Input for this task
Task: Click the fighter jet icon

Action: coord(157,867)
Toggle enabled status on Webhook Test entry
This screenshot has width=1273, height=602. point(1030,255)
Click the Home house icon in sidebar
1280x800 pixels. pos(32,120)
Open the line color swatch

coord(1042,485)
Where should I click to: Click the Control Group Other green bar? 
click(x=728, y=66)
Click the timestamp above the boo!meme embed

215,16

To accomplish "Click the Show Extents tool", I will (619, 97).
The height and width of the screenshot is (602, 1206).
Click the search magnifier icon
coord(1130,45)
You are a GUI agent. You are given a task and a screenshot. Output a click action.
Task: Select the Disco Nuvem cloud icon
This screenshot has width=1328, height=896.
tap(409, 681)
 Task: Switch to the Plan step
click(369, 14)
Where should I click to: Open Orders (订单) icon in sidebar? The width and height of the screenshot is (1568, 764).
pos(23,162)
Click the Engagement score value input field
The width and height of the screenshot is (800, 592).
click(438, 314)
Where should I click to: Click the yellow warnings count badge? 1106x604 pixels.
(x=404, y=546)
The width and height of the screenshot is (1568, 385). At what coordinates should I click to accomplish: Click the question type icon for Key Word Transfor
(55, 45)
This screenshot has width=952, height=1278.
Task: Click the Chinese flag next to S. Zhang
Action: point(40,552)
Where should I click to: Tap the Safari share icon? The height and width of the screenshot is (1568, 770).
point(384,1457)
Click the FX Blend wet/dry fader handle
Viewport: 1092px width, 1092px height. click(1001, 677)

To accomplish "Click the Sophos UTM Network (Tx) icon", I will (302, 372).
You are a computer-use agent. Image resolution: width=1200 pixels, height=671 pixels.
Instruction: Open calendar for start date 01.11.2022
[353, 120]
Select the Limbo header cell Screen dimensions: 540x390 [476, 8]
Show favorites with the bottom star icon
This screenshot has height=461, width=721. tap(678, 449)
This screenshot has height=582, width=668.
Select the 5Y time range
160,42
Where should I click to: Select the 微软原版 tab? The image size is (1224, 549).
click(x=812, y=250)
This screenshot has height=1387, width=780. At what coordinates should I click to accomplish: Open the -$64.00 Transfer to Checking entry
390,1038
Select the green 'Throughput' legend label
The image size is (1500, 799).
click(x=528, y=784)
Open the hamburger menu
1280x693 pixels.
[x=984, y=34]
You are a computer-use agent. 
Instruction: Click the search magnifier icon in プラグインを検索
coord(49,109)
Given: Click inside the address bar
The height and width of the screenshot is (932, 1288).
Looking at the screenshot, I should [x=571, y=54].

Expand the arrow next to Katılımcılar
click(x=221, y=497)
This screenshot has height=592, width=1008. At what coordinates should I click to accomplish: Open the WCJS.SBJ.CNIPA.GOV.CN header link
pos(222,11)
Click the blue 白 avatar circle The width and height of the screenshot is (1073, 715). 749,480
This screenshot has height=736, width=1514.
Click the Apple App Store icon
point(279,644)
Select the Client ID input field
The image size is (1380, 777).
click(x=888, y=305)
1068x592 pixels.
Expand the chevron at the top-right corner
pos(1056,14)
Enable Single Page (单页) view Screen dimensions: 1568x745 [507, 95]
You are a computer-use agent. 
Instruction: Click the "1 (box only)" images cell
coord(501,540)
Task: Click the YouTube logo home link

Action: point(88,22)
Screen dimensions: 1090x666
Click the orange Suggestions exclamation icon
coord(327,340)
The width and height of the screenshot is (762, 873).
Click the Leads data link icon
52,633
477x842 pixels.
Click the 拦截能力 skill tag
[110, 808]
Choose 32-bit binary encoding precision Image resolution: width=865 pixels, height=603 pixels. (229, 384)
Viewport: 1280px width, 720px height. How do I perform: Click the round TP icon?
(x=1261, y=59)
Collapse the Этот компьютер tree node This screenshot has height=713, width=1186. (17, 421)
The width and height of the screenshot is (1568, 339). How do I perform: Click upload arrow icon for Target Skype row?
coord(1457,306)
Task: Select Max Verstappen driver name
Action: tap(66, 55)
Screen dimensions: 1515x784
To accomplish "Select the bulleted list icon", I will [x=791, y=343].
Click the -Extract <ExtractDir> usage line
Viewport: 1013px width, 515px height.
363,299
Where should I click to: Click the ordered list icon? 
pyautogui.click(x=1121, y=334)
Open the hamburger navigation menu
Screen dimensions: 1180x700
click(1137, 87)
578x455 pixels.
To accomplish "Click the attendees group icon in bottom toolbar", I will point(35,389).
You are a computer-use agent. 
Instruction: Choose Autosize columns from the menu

What you will do
A single number is required: the count of lines in the data that contain the string "Choose".

Expected answer
2